Unfortunately, best efforts aside, drawing a
consensus has been but a distant consideration. For
every rational explanation thought to be the cause,
including management skill, underlying portfolio
liquidity or taxes, researchers cited exceptions to
negate the theory. It wasn’t until 1990 that
researchers began to address the persistence of
closed end fund discounts in an entirely different light.
In that year, Charles Lee, Andrei Shleifer, and Richard
Thaler1 refocused the debate in terms of human
behavior after comprehensively reviewing and
debunking the prevailing academic rationale at the
time. Simply put, at least to Lee, Shleifer and Thaler,
the share prices of closed end funds is essentially a
popularity contest—with investors as the judges. As
borne out by their research and as follow-on research
attests, a closed end fund’s share price is not solely
dependent upon the underlying movement in the
NAV.
This reasoning opened up an entirely different
investment question for researchers to theorize. If the
pricing of closed end funds is behaviorally driven (a
popularity contest if you will) does then the discount
(or premium) to NAV serve as a metric from which to
speculate on subsequent market share price
movement?
Here again, the academic world is less than
cohesive in their response. Burton Malkiel, the noted
efficient market advocate and author of A Random
Walk Down Wall Street,2 along with his co-researcher
Yexiau Xu, finds the discount or premium to NAV of
little value as an indicator for future price movement.
Then again, they conclude there is some informational
content in the movement of the NAV that suggests
something other than pure fundamental analysis
setting the share price (August 2005).3 Contrarily, Bleaney, who studied U.K.-specific data, flatly
discards any predictive nature to share price from
NAV discounts or premiums (2002).4
As I see it, the debate continues simply because
no one seems to have completely solved the closed
end discount puzzle. And, in the absence of any
unified explanation, the vacuum is filled with media
noise that contributes to generalizations about the
persistence of the closed end discount.
You see, though closed end funds can and do
trade at a discount to NAV, they also can and do trade
at a premium to NAV. But this fact is often overlooked
in the financial media.
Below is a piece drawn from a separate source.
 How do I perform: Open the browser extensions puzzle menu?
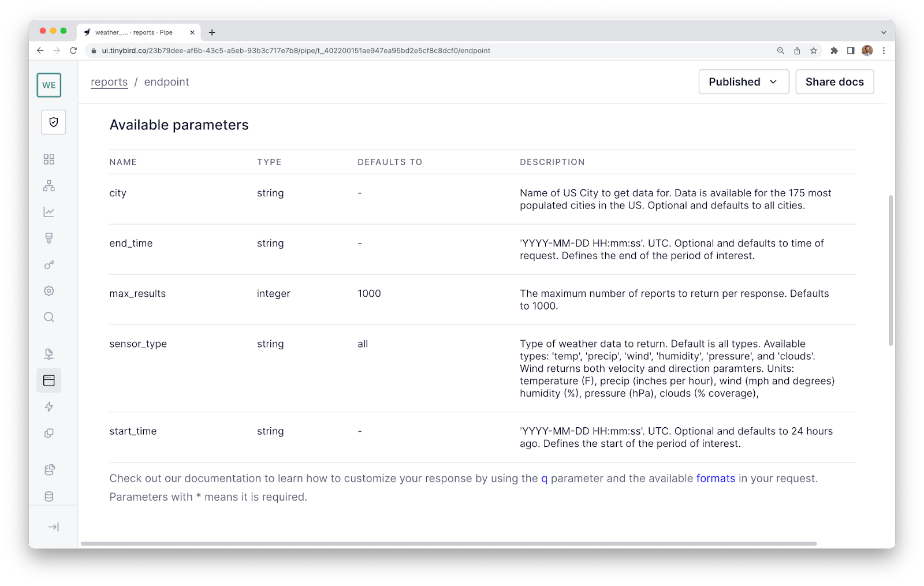pyautogui.click(x=834, y=51)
Rarely will investors find an
article that recommends buying a closed end at a
premium to NAV. Instead, the financial media touts
the latest discovery on the cause of the puzzle and
then offers a purported trading strategy for
successfully navigating the closed end market. Not
surprisingly, these strategies seem to rally around a
common theme: buy closed end funds at a discount to
NAV, sell at a premium--or at least sell at less of a
discount to NAV.
I believe this media bias towards discount-based
strategies fosters a gross generalization on the part of
the uninformed investor that closed end funds
normally trade at a discount to NAV. That being said,
if the closed end discount puzzle is indeed attributable
to a behavioral irrationality rather than a lack of fundamental analysis, well then, as I see it, the
discount cannot and will not persist for long. Investors
just can’t pass up a sale.
1 “Investor Sentiment and the Closed-End Fund Puzzle,” by
Charles M. C. Lee, Andrei Shleifer, Richard H. Thaler, The
Journal of Finance, Vol. 46, No. 1, March 1991, pp. 75-109.
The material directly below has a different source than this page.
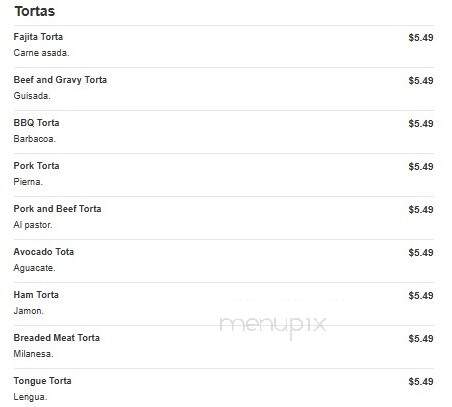
Task: Click the Milanesa description
Action: click(x=33, y=354)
2 A Random Walk Down Wall Street, Burton G Malkiel,
W.W. Norton & Company, New York, 2003.
3 “The Persistence and Predictability of Closed End Fund
Discounts,” by Burton G. Malkiel, Princeton University, and
Yexiau Xu, The University of Texas at Dallas, August 2005.
4 “Investor Sentiment and Discount on Closed End Funds,”
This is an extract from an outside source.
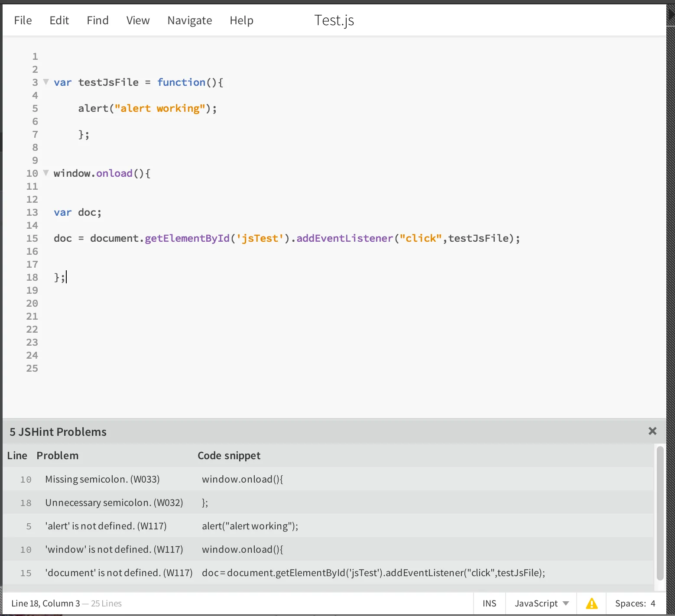The image size is (675, 616).
Task: Open the Navigate menu
Action: (x=189, y=20)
by Michael Bleaney, University of Nottingham, as cited in
“Managerial Ability, Compensation, and the Closed End
Fund Discount,” by Jonathan Berk and Richard Stanton,
University of California Berkley, November 2005.
This material has been prepared using sources of information generally believed to be reliable. No representation can be made as to its
accuracy. The forecasts and opinions in this piece are not necessarily those of Van Kampen, and may not actually come to pass. Information
in this report does not pertain to any Van Kampen product and is not a solicitation for any product.